宇宙を観る人類の新しい目

古来より人類は太陽・月・星々を見つめて宇宙に想いを巡らせてきました。そこから長い年月をかけた科学技術の発展によって新しい宇宙の姿が浮き彫りになり、発見とともに新しい謎も増えています。宇宙の謎を解くべく、今も宇宙を観る人類の新しい目(望遠鏡)の研究開発が進んでいます。この記事では、著者らのグループが研究開発している低エネルギーガンマ線望遠鏡の紹介と、オーストラリアでの大気球実験で得られた結果を紹介します。また、その結果から銀河中心領域に正体不明の「何か」があることの示唆について紹介します。

まだ人類が観たことがない宇宙

天文学でほぼ唯一、ほとんど観測が進んでいない波長帯として低エネルギーガンマ線(特にメガ電子ボルト領域、可視光より百万倍短い波長帯)が残されています。まだ人類が観たことがない宇宙の姿としての魅力ももちろんですが、それ以上に、この波長帯のガンマ線は特に原子核の反応と深い関係を持っていて、元素の起源や銀河の進化について理解が深まると期待されています。
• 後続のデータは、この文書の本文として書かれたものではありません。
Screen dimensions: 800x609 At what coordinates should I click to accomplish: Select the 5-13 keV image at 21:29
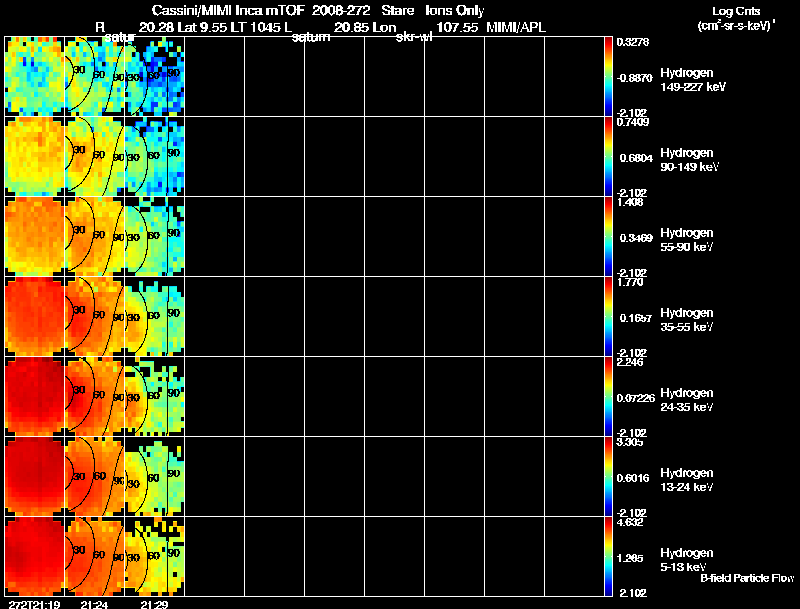click(x=155, y=556)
しかしながら、低エネルギーガンマ線はレンズや鏡で像を結ぶことが困難であること、天体信号より雑音信号の方が何桁も多いことの両面から観測は困難を極め、地上試験から得た設計観測感度を上空で達成することができずに、世界中で挑戦と撤退が繰り返されてきました。その結果、1990年代に活躍したCGRO衛星搭載のCOMPTEL望遠鏡がおよそ30個の天体を報告してから20年もの間、多くの研究者に待望されつつも大きな進展がありません。

革新的な低エネルギーガンマ線望遠鏡

これまで活躍した代表的な低エネルギーガンマ線望遠鏡として、CGRO / COMPTEL、INTEGRAL / SPI、COSIが挙げられます。これらは共通する欠点を持っており、ガンマ線1光子ごとに到来方向を決定できず(測定データから入射ガンマ線の到来方向情報へと逆変換して一意な解を得ることが原理的に不可能です)、疑似的な撮像能力しか持ちません。
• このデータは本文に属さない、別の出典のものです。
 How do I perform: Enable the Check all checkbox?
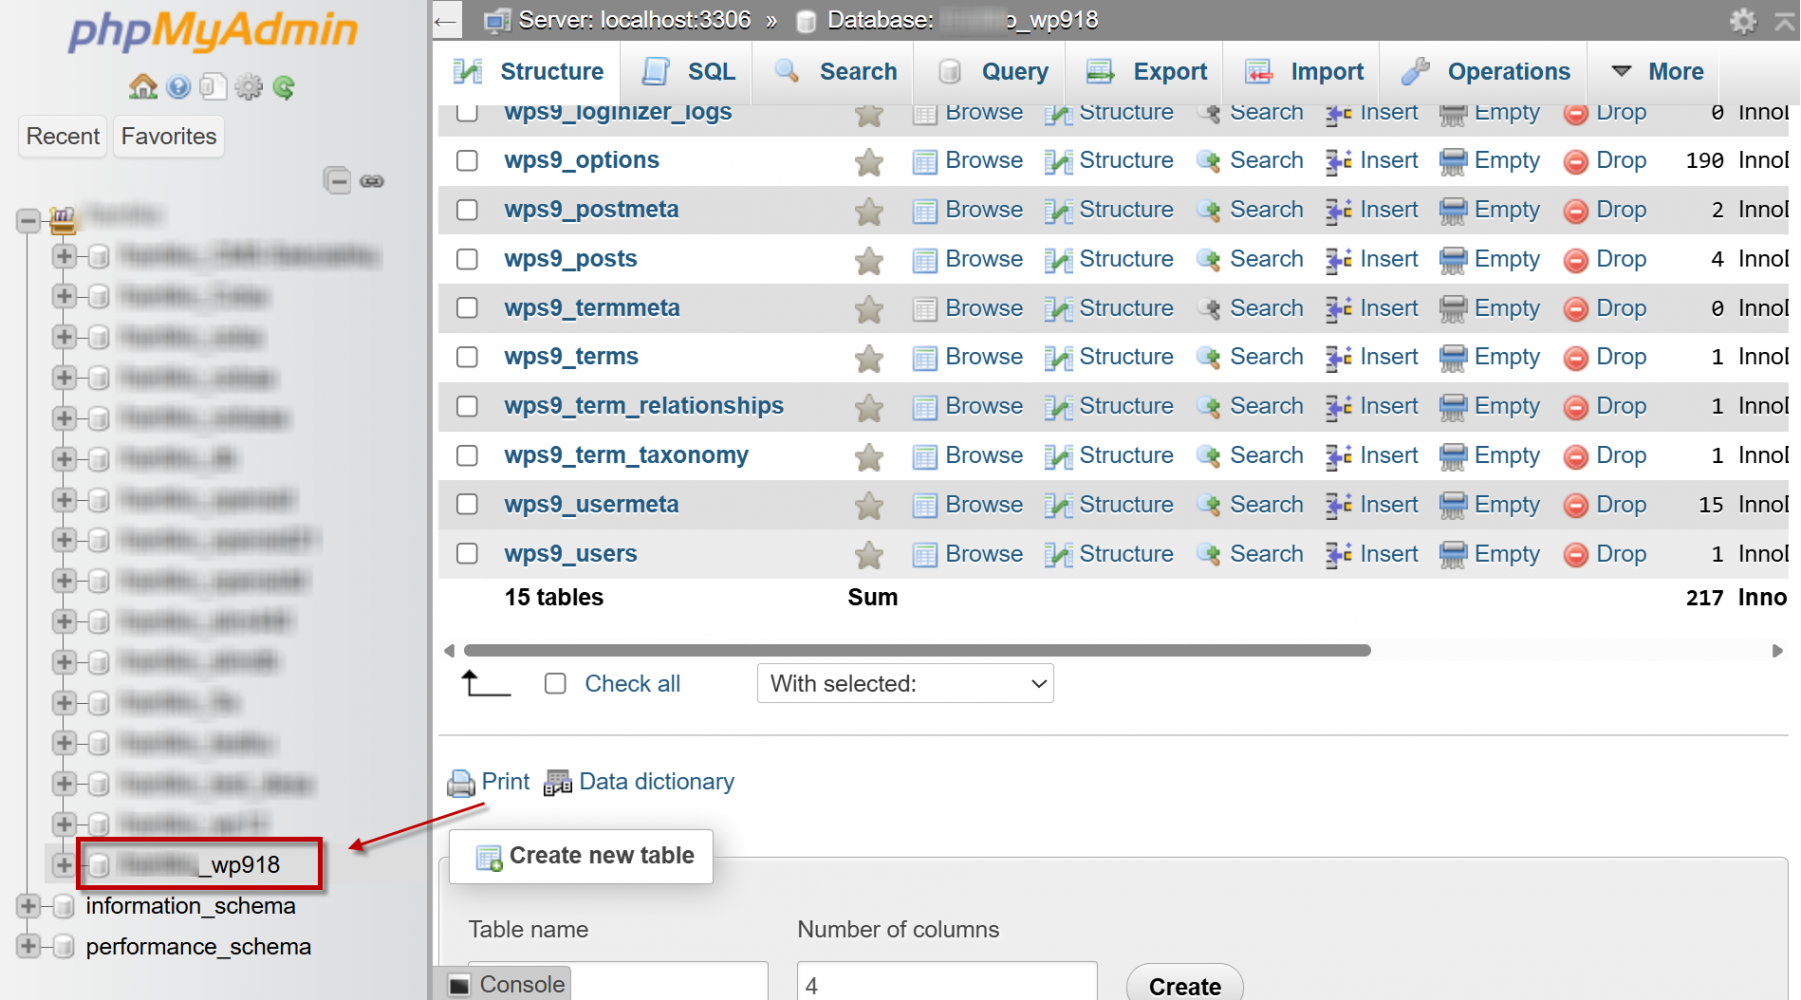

我々のグループは、電子飛跡検出型コンプトンカメラ(Electron-Tracking Compton Camera; ETCC, 表紙 左下図)を日本独自の技術で開発しています。この望遠鏡の大きな特徴は、ガンマ線1光子ごとに到来方向を決定できることです(測定データから入射ガンマ線の到来方向への逆写像が存在します)。低エネルギーガンマ線は物質中でコンプトン散乱反応を起こし、物質中の電子を蹴っ飛ばしつつ自身は散乱されて方向やエネルギーの異なるガンマ線になります。元々のガンマ線の到来方向とエネルギーを決定するには、反跳された電子・散乱されたガンマ線のそれぞれの方向とエネルギーを測定する必要があります。しかし電子は、固体や液体の中ではごく短い距離でエネルギーを失って止まってしまうため、どんな方向に反跳したのか測定が困難です。ETCCが優れるのは検出媒体にガスを用いた荷電粒子検出器(ガスTPC)で飛跡とエネルギーを詳細に測定可能としたことです。散乱されたガンマ線についてもガスTPCの周囲に配置された位置感度型シンチレータ検出器で測定します。この装置の組み合わせで3ステラジアンもの広い視野にわたりガンマ線を1光子ずつ精密測定することが可能です。さらに、荷電粒子のエネルギー損失率から粒子識別ができ、電子反跳角について幾何学的に測定した角度とエネルギー分配から得た角度を比較することでコンプトン散乱でない事象を排除でき、高効率な雑音除去も可能です。

表紙

表紙画像:大気球に搭載されオーストラリア上空から低エネルギーガンマ線観測を行ったSMILE-2+実験の様子です。(左上)大気球頭部にガスが封入され放球を待っているSMILE-2+ゴンドラと大気球、(右)放球直後の様子、(右上)地上から撮影された水平浮遊中(高度約38 km)のSMILE-2+、(下段右)放球に向けて航空保安装置やクラッシュパッドが取りけられたSMILE-2+ゴンドラの外観、(下段中)SMILE-2+ゴンドラ内部装置の外観、(下段左)電子飛跡検出型コンプトンカメラの構成図。ガスTPCを中心として周囲に位置感度型シンチレータが配置されています。

SMILE大気球実験シリーズ

低エネルギーガンマ線は厚い地球大気によって強く吸収・散乱を受けてしまうため、地上では天体観測が不可能です。そのため我々は、ETCCを大気球に搭載し、飛翔環境下での動作試験・性能実証試験・科学観測へとステップアップさせていく研究計画としてSMILE実験(SMILE: Sub-MeV/MeVgamma-ray Imaging Loaded-on-balloon Experiment)を進めています。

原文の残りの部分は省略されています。